- Cover of Loaded Bible: Jesus vs. Vampires 1 (Apr 2006 Image Comics), art by Stefano Caselli

Publication information
- Publisher: Image Comics
- Schedule: Yearly (one-shots) monthly (mini-series)
- Title(s): Jesus vs. Vampires Blood of Christ Communion Blood of My Blood (mini-series)
- Formats: Original material for the series has been published as a set of one-shot comics.
- Genre: Post-apocalyptic; Vampire;
- Publication date: April 2006 – ongoing
- Number of issues: 7 (Blood of My Blood #4 in shops on June 1, 2022)
- Main character(s): Jesus Christ

Creative team
- Writer(s): Tim Seeley (+ Steve Orlando, co-writer of mini-series)
- Penciller(s): Jesus vs. Vampires Nate Bellegarde Blood of Christ & Communion Mike Norton Blood of My Blood Giuseppe Cafaro
- Inker(s): Mark Englert
- Letterer(s): Jesus vs. Vampires Steve Seeley Blood of Christ Brian J. Crowley
- Colorist(s): Rex Justice Communion Joseph Baker Melissa Kaercher
- Editor(s): Robert Kirkman

Reprints
- Collected editions
- Loaded Bible: ISBN 1-58240-957-9

= Loaded Bible =

Series of comic books by Tim Seeley

Loaded Bible is a series of one-shot comic books (and a comic book mini-series) written by Tim Seeley, with art by Nate Bellegarde, the first of which, Jesus vs. Vampires, was published in February 2006 by Image Comics.

==Publication history==
A follow-up was released May 2007 called Loaded Bible 2: Blood of Christ and it takes place right after the first one. Loaded Bible 3: Communion was released February 2008 and is the conclusion to the first part of the series.

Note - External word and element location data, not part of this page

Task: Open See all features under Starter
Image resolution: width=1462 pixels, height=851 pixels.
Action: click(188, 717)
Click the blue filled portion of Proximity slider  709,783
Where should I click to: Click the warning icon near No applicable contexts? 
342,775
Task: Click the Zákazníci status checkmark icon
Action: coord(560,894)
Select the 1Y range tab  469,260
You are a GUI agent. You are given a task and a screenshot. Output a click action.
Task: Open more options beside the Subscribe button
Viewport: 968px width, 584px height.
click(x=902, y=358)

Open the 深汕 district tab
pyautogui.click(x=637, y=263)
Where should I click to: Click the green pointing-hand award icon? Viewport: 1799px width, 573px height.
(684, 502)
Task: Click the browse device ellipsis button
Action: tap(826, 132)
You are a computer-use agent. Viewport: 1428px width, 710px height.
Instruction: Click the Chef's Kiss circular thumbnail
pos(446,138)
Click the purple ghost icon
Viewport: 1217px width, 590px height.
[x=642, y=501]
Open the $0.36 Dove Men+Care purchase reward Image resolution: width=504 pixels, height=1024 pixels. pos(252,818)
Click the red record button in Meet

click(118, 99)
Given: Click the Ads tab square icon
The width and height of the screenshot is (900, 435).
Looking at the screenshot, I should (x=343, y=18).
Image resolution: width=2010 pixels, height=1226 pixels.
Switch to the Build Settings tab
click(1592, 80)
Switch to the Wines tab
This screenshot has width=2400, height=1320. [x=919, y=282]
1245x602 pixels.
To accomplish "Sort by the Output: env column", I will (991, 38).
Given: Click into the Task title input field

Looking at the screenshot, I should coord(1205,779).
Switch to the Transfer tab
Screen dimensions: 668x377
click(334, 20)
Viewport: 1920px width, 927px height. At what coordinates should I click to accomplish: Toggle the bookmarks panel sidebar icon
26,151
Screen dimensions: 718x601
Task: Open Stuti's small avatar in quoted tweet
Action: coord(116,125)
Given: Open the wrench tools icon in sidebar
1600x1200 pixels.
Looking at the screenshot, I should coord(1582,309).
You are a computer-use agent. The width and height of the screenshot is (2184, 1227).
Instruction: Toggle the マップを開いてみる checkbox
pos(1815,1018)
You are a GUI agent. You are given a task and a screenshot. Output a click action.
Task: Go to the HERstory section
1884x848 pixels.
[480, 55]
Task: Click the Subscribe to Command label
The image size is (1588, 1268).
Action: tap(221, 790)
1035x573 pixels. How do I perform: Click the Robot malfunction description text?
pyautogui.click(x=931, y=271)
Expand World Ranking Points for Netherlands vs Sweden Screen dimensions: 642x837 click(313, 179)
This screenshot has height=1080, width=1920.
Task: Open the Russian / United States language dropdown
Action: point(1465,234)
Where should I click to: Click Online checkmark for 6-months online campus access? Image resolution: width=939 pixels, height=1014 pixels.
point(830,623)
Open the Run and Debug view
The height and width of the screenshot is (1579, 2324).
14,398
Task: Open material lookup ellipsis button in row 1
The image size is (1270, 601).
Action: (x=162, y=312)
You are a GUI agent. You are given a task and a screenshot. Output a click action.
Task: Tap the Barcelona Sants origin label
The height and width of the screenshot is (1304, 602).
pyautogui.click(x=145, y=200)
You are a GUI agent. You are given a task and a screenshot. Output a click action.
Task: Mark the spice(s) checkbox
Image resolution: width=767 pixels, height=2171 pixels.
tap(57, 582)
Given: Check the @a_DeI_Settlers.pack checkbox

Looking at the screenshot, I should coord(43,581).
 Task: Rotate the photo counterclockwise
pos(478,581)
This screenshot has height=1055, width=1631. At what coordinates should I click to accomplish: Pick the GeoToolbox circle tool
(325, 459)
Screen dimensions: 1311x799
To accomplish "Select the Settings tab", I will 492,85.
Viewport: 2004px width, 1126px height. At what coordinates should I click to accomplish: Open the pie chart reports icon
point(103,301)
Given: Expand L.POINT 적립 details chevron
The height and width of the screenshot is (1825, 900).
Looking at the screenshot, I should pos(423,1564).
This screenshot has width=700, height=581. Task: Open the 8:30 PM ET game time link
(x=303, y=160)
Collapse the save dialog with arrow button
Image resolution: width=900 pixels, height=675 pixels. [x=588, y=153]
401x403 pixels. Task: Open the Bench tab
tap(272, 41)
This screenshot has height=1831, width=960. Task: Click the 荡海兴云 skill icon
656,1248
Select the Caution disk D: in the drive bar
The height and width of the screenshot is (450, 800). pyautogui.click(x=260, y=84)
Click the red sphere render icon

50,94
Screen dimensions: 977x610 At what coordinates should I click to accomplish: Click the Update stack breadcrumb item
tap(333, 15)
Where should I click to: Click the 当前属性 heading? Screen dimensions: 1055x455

The first issue of Loaded Bible: Blood of My Blood (a 6-issue mini-series) was for sale in comic book shops starting March 2, 2022.

==Plot==
The story starts with two acts: the discovery of vampires and the fact that the Christian religion has become much more fanatic. Then, a nuclear global war caused by the religion turns The Earth into an uninhabitable territory. Now, the second coming of Jesus Christ must save America from vampires.

==Collected editions==
The three comic books have been collected into a trade paperback:

- Loaded Bible (168 pages, July 2008, ISBN 1-58240-957-9)

Loaded Bible is also available digitally through Devil's Due Digital.

==Other media==
Halo-8 Entertainment has optioned the rights to make an "illustrated film" of Loaded Bible to be directed by Matt Pizzolo, who had previously done Godkiller.